Е.П.: Сейчас буду признаваться. Действительно, не были мы до конца антисоветчиками. Если бы во время перестройки победили горбачевы и александры яковлевы, если бы сформировалось нечто такое полукоммунистическое, социал-демократическое, даже с цензурой и ослабевшей КПСС, меня бы это устроило. Я понимаю, что сейчас подставляюсь, развенчивая свое, так сказать, славное «диссидентское» прошлое…

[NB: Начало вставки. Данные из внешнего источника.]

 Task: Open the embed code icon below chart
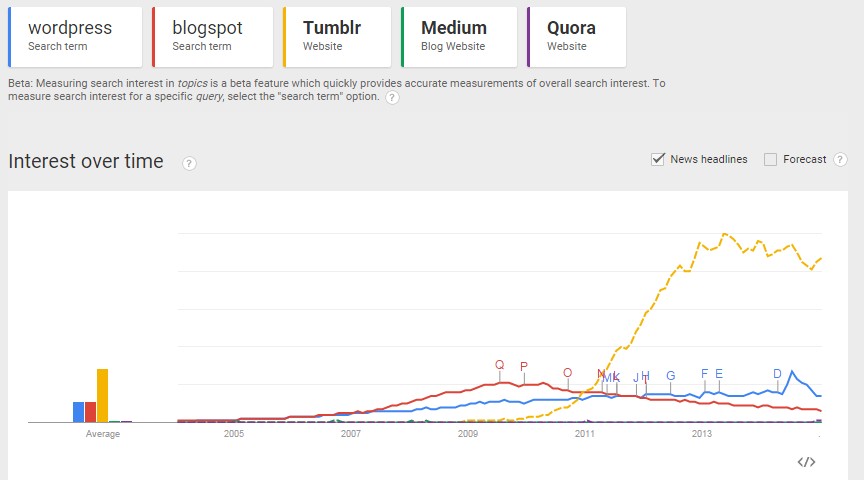tap(806, 461)
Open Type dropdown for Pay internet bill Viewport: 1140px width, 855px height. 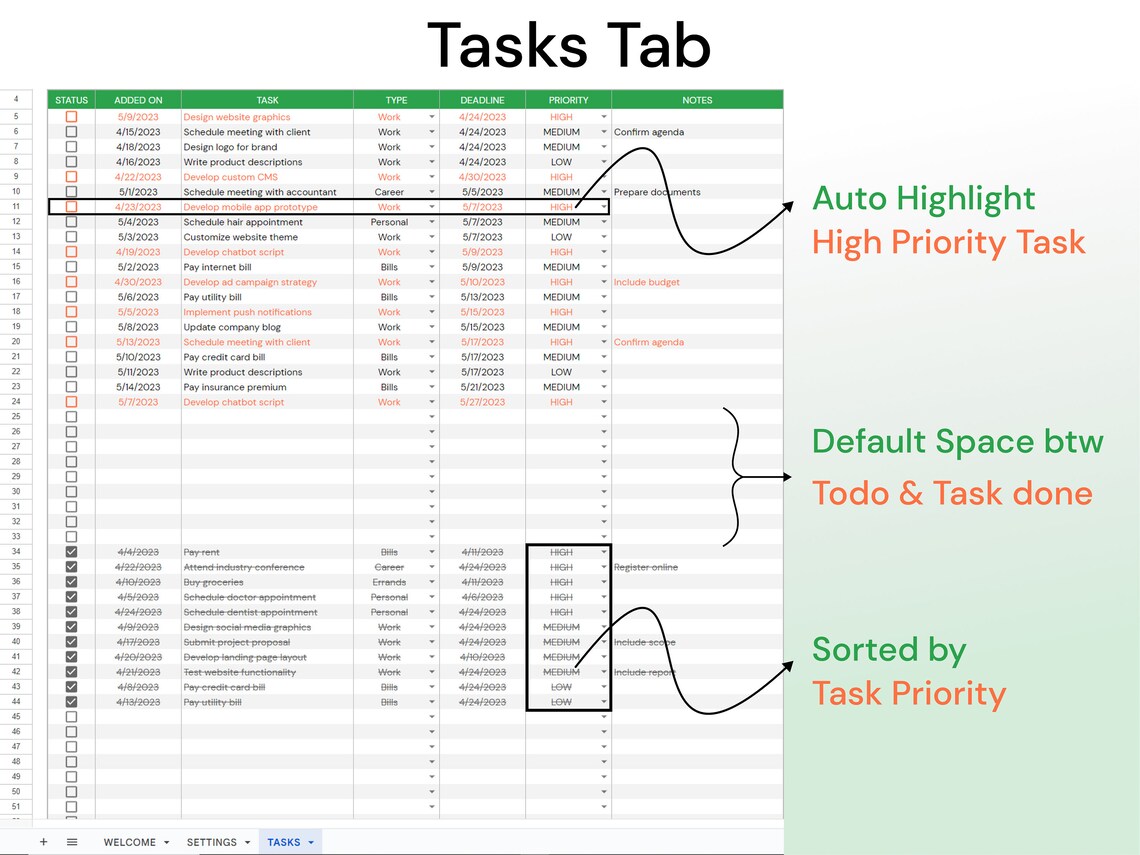431,267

А.К.: Подставляешься… Но это честно в рамках наших рассуждений о том, что молодой врач Аксенов все свои дальнейшие жизненные перспективы связывал со вступлением в Союз писателей СССР. Ему же и в голову не пришло бы, я думаю, как не пришло в голову Борису Леонидовичу Пастернаку, когда его исключали, сказать им: «Да пойдите вы в жопу с вашим Союзом советских писателей! Ваш этот Союз был механизмом для отбора людей в лагеря, а ваш фюрер Фадеев визировал списки на уничтожение. Не хочу я быть вашим членом, горите вы огнем, уроды!» Никто так не сказал. Самые вольномыслящие, самые непримиримые обещали лишь «поименно вспомнить всех, кто поднял руку». Поэтому на вопрос, любили ли шестидесятники, да и мы, постшестидесятники, советскую власть, существует два ответа. Первый: другой-то не было. Второй: немножко любили.

Е.П.: И тот, и другой ответ немножко правильные. Другой не было.

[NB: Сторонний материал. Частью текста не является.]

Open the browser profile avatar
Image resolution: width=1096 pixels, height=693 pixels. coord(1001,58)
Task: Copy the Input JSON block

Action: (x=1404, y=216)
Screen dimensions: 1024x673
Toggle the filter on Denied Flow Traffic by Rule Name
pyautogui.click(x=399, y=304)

А.К.: И не будет никогда: я был в этом настолько уверен, что года за три или четыре до перестройки кому-то заявил в споре, что вот этот рейх — действительно тысячелетний. А уже через пять лет, в восемьдесят восьмом — наоборот, написал «Невозвращенца»…

Е.П.: Успокойся. Бжезинский тоже так считал. Когда помер Леонид Ильич, Бжезинский сказал в одном интервью, что в СССР будет править «вечный Брежнев». Всегда! А ведь человек был сведущий, не чета тебе, у которого, кроме злобы на коммунистов, ничего не было. А на Бжезинского целый аппарат аналитиков работал.

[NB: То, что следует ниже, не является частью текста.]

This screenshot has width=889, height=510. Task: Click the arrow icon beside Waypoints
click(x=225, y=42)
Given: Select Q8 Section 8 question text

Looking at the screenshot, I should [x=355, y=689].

А.К.: Совершенно верно. И именно такими вот типичными шестидесятниками были сначала и Аксенов, и Гладилин, и Евтушенко, и Вознесенский, и Юлиан Семенов. В разной, конечно, степени.

Е.П.: Ты знаешь, мне тут пришло сравнение в голову: понимаешь, в любом воздухе существуют микробы, но когда их набирается дикое количество, то возникают эпидемии, пандемии. Но какое-то небольшое количество микробов в воздухе непременно должно присутствовать, иначе этот воздух неправильный. Так что все зависит от процента советскости в человеке. Определенный процент советскости был и в Сахарове, и в Солженицыне. Ты не согласен?